#### YOUR GOAL:
Return, word for word, the stretch of the thread below on using a DSL modem/router only for WiFi, from "Disable the DHCP" through "for wireless routers).".

#### EXCERPTED TEXT:
════
# DSL Modem/ WiFi Router: How to only use WiFi?



## Charlie Fingers (Nov 28, 2007)

I have a Westell VersaLink 327W DSL modem/ WiFi router that I thought I could use for a WiFi LAN around my house. The only thing is that I have AllTell DSL through a Speedstream 5200 DSL modem already and would just like to use the WiFi part of the Westell.

Can this be done?

If so, could someone walk me through it?:4-dontkno


----------



## johnwill (Sep 26, 2002)

Connecting two SOHO broadband routers together.

Configure the IP address of the secondary router to be in the same subnet as the primary router, but out of the range of the DHCP server in the primary router. For instance DHCP server addresses 192.168.0.2 through 192.168.0.100, I'd assign the secondary router 192.168.0.254 as it's IP address.

_*Note: Do this first, as you will have to reboot the computer to connect to the router again for the remaining changes.*_

Disable the DHCP server in the secondary router.

Setup the wireless section just the way you would if it was the primary router, channels, encryption, etc.

Connect from the primary router's LAN port to one of the LAN ports on the secondary router. If there is no uplink port and neither of the routers have auto-sensing ports, use a cross-over cable. Leave the WAN port unconnected!

This procedure bypasses the routing function (NAT layer) and configures the router as a switch (or wireless access point for wireless routers).


----------
════
#### SUPPLIED INFORMATION:
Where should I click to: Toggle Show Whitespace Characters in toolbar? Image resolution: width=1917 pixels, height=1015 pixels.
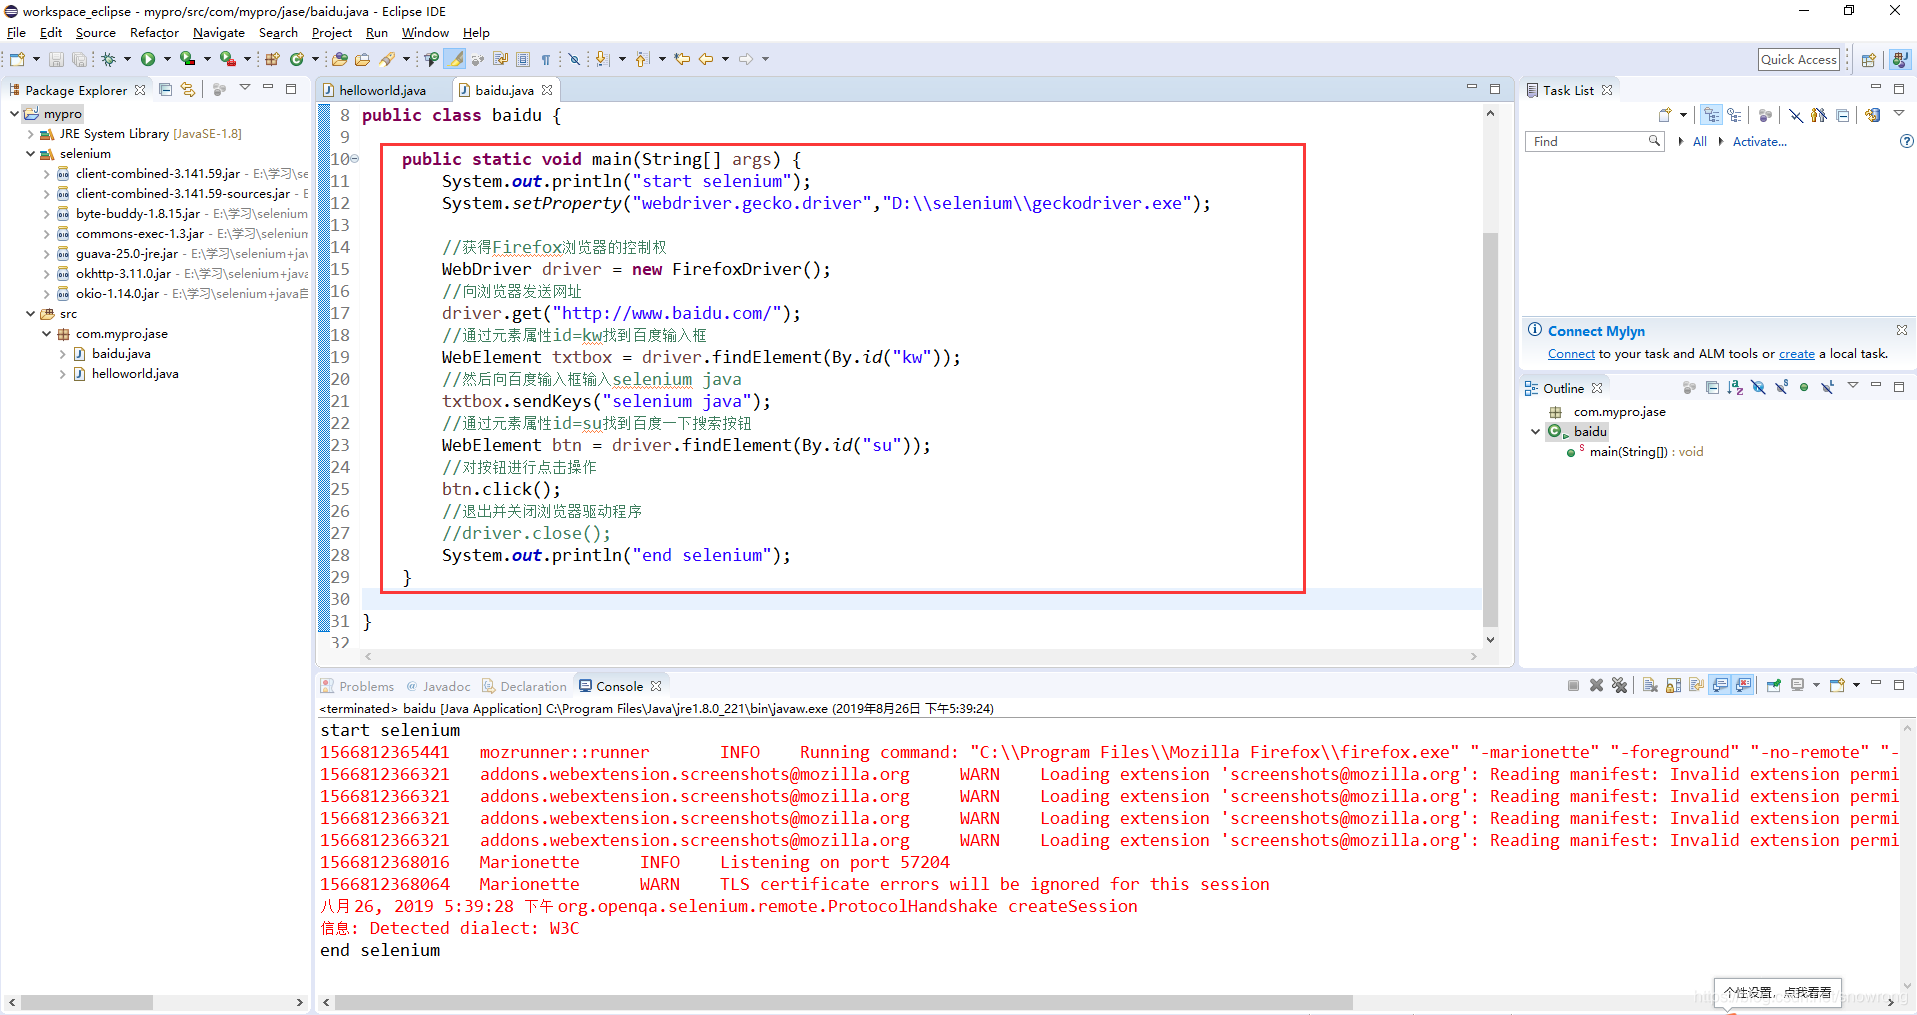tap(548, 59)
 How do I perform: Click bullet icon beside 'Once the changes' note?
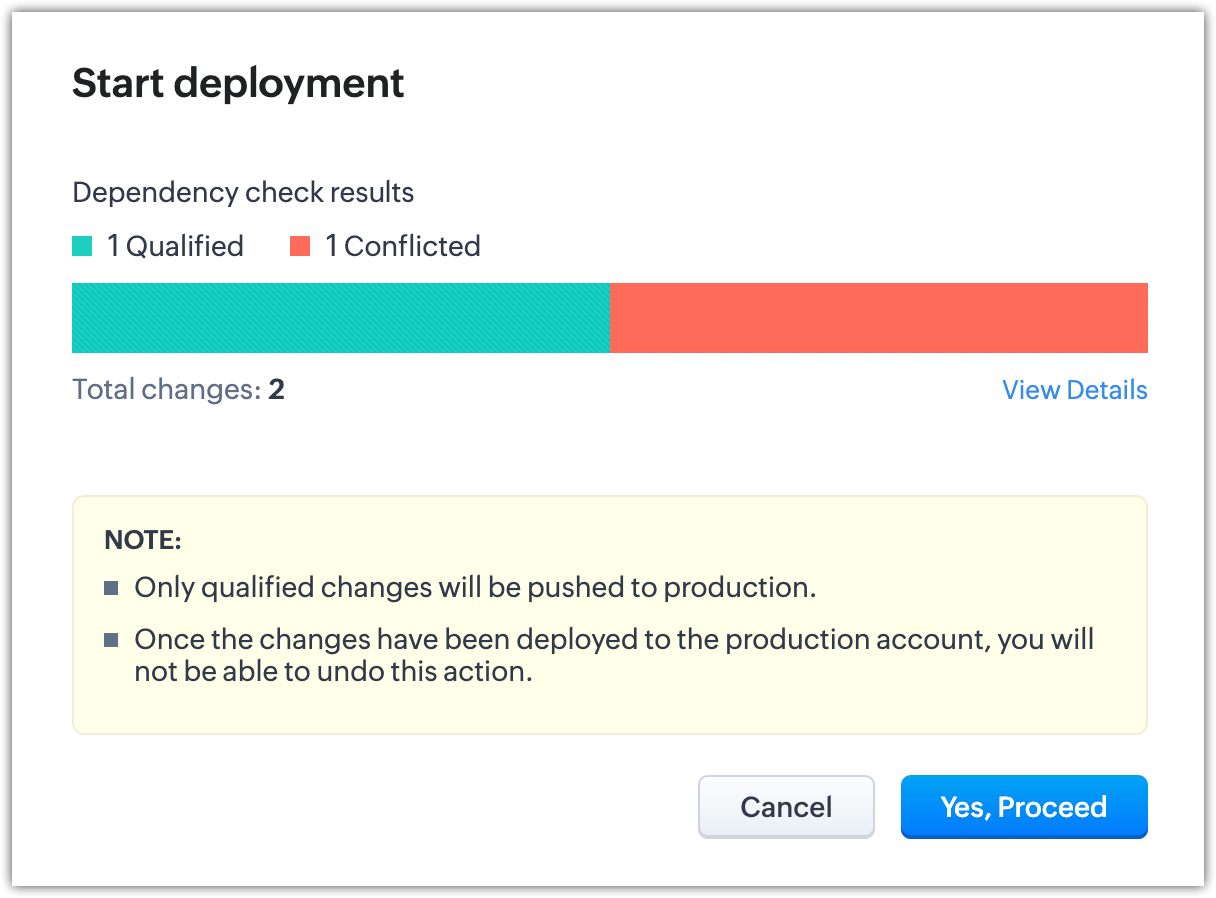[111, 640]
════
#### ANSWER IN FULL:
Disable the DHCP server in the secondary router.

Setup the wireless section just the way you would if it was the primary router, channels, encryption, etc.

Connect from the primary router's LAN port to one of the LAN ports on the secondary router. If there is no uplink port and neither of the routers have auto-sensing ports, use a cross-over cable. Leave the WAN port unconnected!

This procedure bypasses the routing function (NAT layer) and configures the router as a switch (or wireless access point for wireless routers).